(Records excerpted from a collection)
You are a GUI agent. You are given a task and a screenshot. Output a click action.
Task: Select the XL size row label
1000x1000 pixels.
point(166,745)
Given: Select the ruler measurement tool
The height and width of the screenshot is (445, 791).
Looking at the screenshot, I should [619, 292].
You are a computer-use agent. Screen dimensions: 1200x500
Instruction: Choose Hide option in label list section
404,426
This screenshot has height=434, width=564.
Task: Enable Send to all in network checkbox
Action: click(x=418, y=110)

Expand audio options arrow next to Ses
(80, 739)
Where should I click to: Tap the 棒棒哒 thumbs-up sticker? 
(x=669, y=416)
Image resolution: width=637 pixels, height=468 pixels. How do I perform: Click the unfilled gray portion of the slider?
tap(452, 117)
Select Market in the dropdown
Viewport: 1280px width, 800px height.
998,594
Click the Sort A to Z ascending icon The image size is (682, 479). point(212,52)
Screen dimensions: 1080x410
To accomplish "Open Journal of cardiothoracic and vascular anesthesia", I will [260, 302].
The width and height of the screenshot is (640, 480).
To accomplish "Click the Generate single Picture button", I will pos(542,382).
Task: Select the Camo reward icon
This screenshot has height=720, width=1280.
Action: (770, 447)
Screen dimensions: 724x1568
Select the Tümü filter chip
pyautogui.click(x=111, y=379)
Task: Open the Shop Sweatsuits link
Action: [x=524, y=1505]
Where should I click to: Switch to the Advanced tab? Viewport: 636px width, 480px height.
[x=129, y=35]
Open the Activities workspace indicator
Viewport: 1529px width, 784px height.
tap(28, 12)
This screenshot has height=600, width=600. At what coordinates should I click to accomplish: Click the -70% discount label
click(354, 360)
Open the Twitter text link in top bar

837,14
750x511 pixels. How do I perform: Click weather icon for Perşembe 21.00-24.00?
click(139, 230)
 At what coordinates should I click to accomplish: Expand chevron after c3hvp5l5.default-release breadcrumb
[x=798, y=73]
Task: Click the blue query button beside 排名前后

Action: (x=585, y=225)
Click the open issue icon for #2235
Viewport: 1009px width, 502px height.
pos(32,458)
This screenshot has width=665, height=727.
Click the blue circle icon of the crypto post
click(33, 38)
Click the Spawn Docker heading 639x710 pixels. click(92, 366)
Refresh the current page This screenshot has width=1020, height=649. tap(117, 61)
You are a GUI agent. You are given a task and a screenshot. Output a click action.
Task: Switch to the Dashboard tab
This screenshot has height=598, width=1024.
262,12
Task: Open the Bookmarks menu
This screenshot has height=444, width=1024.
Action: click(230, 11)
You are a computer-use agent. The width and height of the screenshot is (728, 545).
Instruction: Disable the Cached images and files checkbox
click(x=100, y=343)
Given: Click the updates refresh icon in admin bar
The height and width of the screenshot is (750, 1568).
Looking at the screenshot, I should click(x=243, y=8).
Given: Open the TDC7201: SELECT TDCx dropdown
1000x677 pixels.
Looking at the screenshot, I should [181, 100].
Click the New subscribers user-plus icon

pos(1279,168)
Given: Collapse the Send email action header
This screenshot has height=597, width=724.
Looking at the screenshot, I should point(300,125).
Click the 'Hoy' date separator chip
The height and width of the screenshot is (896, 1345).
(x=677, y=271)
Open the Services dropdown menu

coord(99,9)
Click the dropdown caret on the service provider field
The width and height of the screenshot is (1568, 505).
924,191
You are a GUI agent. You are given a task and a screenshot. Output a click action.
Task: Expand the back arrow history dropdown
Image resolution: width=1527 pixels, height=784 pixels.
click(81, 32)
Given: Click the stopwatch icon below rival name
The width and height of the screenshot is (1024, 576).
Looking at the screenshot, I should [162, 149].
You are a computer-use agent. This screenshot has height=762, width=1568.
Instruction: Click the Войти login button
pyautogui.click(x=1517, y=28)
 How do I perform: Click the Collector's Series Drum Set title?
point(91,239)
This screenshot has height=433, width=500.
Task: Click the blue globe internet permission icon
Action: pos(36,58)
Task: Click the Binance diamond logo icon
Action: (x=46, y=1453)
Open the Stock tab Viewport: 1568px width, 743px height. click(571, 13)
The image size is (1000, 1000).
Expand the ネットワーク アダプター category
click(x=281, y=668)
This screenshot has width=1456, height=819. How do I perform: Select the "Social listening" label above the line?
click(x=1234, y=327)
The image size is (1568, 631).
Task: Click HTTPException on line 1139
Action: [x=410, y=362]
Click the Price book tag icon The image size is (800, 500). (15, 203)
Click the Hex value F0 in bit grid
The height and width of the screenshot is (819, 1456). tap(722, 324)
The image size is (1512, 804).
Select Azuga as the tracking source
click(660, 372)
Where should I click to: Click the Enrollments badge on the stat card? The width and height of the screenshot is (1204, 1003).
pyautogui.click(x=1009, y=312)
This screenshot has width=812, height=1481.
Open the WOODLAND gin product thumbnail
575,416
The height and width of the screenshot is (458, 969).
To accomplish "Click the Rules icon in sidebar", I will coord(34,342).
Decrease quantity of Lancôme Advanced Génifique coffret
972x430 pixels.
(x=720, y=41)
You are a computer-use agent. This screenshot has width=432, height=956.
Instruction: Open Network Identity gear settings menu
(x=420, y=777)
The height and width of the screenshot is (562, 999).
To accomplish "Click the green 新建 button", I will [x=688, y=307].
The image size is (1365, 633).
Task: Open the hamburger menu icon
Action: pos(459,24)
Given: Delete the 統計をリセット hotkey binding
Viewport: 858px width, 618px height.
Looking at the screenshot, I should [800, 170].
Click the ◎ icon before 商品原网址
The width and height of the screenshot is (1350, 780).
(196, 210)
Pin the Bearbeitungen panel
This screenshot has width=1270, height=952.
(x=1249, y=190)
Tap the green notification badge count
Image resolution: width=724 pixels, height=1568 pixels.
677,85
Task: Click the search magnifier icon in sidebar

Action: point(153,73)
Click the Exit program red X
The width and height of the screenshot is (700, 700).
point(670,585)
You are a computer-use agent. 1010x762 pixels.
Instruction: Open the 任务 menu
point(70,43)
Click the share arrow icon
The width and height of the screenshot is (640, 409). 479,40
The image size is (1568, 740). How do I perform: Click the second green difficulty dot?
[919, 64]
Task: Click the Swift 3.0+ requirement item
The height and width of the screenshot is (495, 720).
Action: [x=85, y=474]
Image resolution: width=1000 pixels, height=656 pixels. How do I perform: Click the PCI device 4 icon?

Action item: Retype the records in their entirety, matching each one exactly.

Written answer:
You are a GUI agent. You are given a task and a screenshot. Output a click action.
Task: Select the XL size row label
1000x1000 pixels.
point(166,745)
Given: Select the ruler measurement tool
The height and width of the screenshot is (445, 791).
Looking at the screenshot, I should [619, 292].
You are a computer-use agent. Screen dimensions: 1200x500
Instruction: Choose Hide option in label list section
404,426
This screenshot has height=434, width=564.
Task: Enable Send to all in network checkbox
Action: click(x=418, y=110)

Expand audio options arrow next to Ses
(80, 739)
Where should I click to: Tap the 棒棒哒 thumbs-up sticker? 
(x=669, y=416)
Image resolution: width=637 pixels, height=468 pixels. How do I perform: Click the unfilled gray portion of the slider?
tap(452, 117)
Select Market in the dropdown
Viewport: 1280px width, 800px height.
998,594
Click the Sort A to Z ascending icon The image size is (682, 479). point(212,52)
Screen dimensions: 1080x410
To accomplish "Open Journal of cardiothoracic and vascular anesthesia", I will [260, 302].
The width and height of the screenshot is (640, 480).
To accomplish "Click the Generate single Picture button", I will pos(542,382).
Task: Select the Camo reward icon
This screenshot has height=720, width=1280.
Action: (770, 447)
Screen dimensions: 724x1568
Select the Tümü filter chip
pyautogui.click(x=111, y=379)
Task: Open the Shop Sweatsuits link
Action: [x=524, y=1505]
Where should I click to: Switch to the Advanced tab? Viewport: 636px width, 480px height.
[x=129, y=35]
Open the Activities workspace indicator
Viewport: 1529px width, 784px height.
tap(28, 12)
This screenshot has height=600, width=600. At what coordinates should I click to accomplish: Click the -70% discount label
click(354, 360)
Open the Twitter text link in top bar

837,14
750x511 pixels. How do I perform: Click weather icon for Perşembe 21.00-24.00?
click(139, 230)
 At what coordinates should I click to accomplish: Expand chevron after c3hvp5l5.default-release breadcrumb
[x=798, y=73]
Task: Click the blue query button beside 排名前后

Action: (x=585, y=225)
Click the open issue icon for #2235
Viewport: 1009px width, 502px height.
pos(32,458)
This screenshot has width=665, height=727.
Click the blue circle icon of the crypto post
click(33, 38)
Click the Spawn Docker heading 639x710 pixels. click(92, 366)
Refresh the current page This screenshot has width=1020, height=649. tap(117, 61)
You are a GUI agent. You are given a task and a screenshot. Output a click action.
Task: Switch to the Dashboard tab
This screenshot has height=598, width=1024.
262,12
Task: Open the Bookmarks menu
This screenshot has height=444, width=1024.
Action: click(230, 11)
You are a computer-use agent. The width and height of the screenshot is (728, 545).
Instruction: Disable the Cached images and files checkbox
click(x=100, y=343)
Given: Click the updates refresh icon in admin bar
The height and width of the screenshot is (750, 1568).
Looking at the screenshot, I should click(x=243, y=8).
Given: Open the TDC7201: SELECT TDCx dropdown
1000x677 pixels.
Looking at the screenshot, I should [181, 100].
Click the New subscribers user-plus icon

pos(1279,168)
Given: Collapse the Send email action header
This screenshot has height=597, width=724.
Looking at the screenshot, I should point(300,125).
Click the 'Hoy' date separator chip
The height and width of the screenshot is (896, 1345).
(x=677, y=271)
Open the Services dropdown menu

coord(99,9)
Click the dropdown caret on the service provider field
The width and height of the screenshot is (1568, 505).
924,191
You are a GUI agent. You are given a task and a screenshot. Output a click action.
Task: Expand the back arrow history dropdown
Image resolution: width=1527 pixels, height=784 pixels.
click(81, 32)
Given: Click the stopwatch icon below rival name
The width and height of the screenshot is (1024, 576).
Looking at the screenshot, I should [162, 149].
You are a computer-use agent. This screenshot has height=762, width=1568.
Instruction: Click the Войти login button
pyautogui.click(x=1517, y=28)
 How do I perform: Click the Collector's Series Drum Set title?
point(91,239)
This screenshot has height=433, width=500.
Task: Click the blue globe internet permission icon
Action: pos(36,58)
Task: Click the Binance diamond logo icon
Action: (x=46, y=1453)
Open the Stock tab Viewport: 1568px width, 743px height. click(571, 13)
The image size is (1000, 1000).
Expand the ネットワーク アダプター category
click(x=281, y=668)
This screenshot has width=1456, height=819. How do I perform: Select the "Social listening" label above the line?
click(x=1234, y=327)
The image size is (1568, 631).
Task: Click HTTPException on line 1139
Action: [x=410, y=362]
Click the Price book tag icon The image size is (800, 500). (15, 203)
Click the Hex value F0 in bit grid
The height and width of the screenshot is (819, 1456). tap(722, 324)
The image size is (1512, 804).
Select Azuga as the tracking source
click(660, 372)
Where should I click to: Click the Enrollments badge on the stat card? The width and height of the screenshot is (1204, 1003).
pyautogui.click(x=1009, y=312)
This screenshot has width=812, height=1481.
Open the WOODLAND gin product thumbnail
575,416
The height and width of the screenshot is (458, 969).
To accomplish "Click the Rules icon in sidebar", I will coord(34,342).
Decrease quantity of Lancôme Advanced Génifique coffret
972x430 pixels.
(x=720, y=41)
You are a computer-use agent. This screenshot has width=432, height=956.
Instruction: Open Network Identity gear settings menu
(x=420, y=777)
The height and width of the screenshot is (562, 999).
To accomplish "Click the green 新建 button", I will [x=688, y=307].
The image size is (1365, 633).
Task: Open the hamburger menu icon
Action: pos(459,24)
Given: Delete the 統計をリセット hotkey binding
Viewport: 858px width, 618px height.
Looking at the screenshot, I should [800, 170].
Click the ◎ icon before 商品原网址
The width and height of the screenshot is (1350, 780).
(196, 210)
Pin the Bearbeitungen panel
This screenshot has width=1270, height=952.
(x=1249, y=190)
Tap the green notification badge count
Image resolution: width=724 pixels, height=1568 pixels.
677,85
Task: Click the search magnifier icon in sidebar

Action: point(153,73)
Click the Exit program red X
The width and height of the screenshot is (700, 700).
point(670,585)
You are a computer-use agent. 1010x762 pixels.
Instruction: Open the 任务 menu
point(70,43)
Click the share arrow icon
The width and height of the screenshot is (640, 409). 479,40
The image size is (1568, 740). How do I perform: Click the second green difficulty dot?
[919, 64]
Task: Click the Swift 3.0+ requirement item
The height and width of the screenshot is (495, 720).
Action: [x=85, y=474]
Image resolution: width=1000 pixels, height=656 pixels. How do I perform: Click the PCI device 4 icon?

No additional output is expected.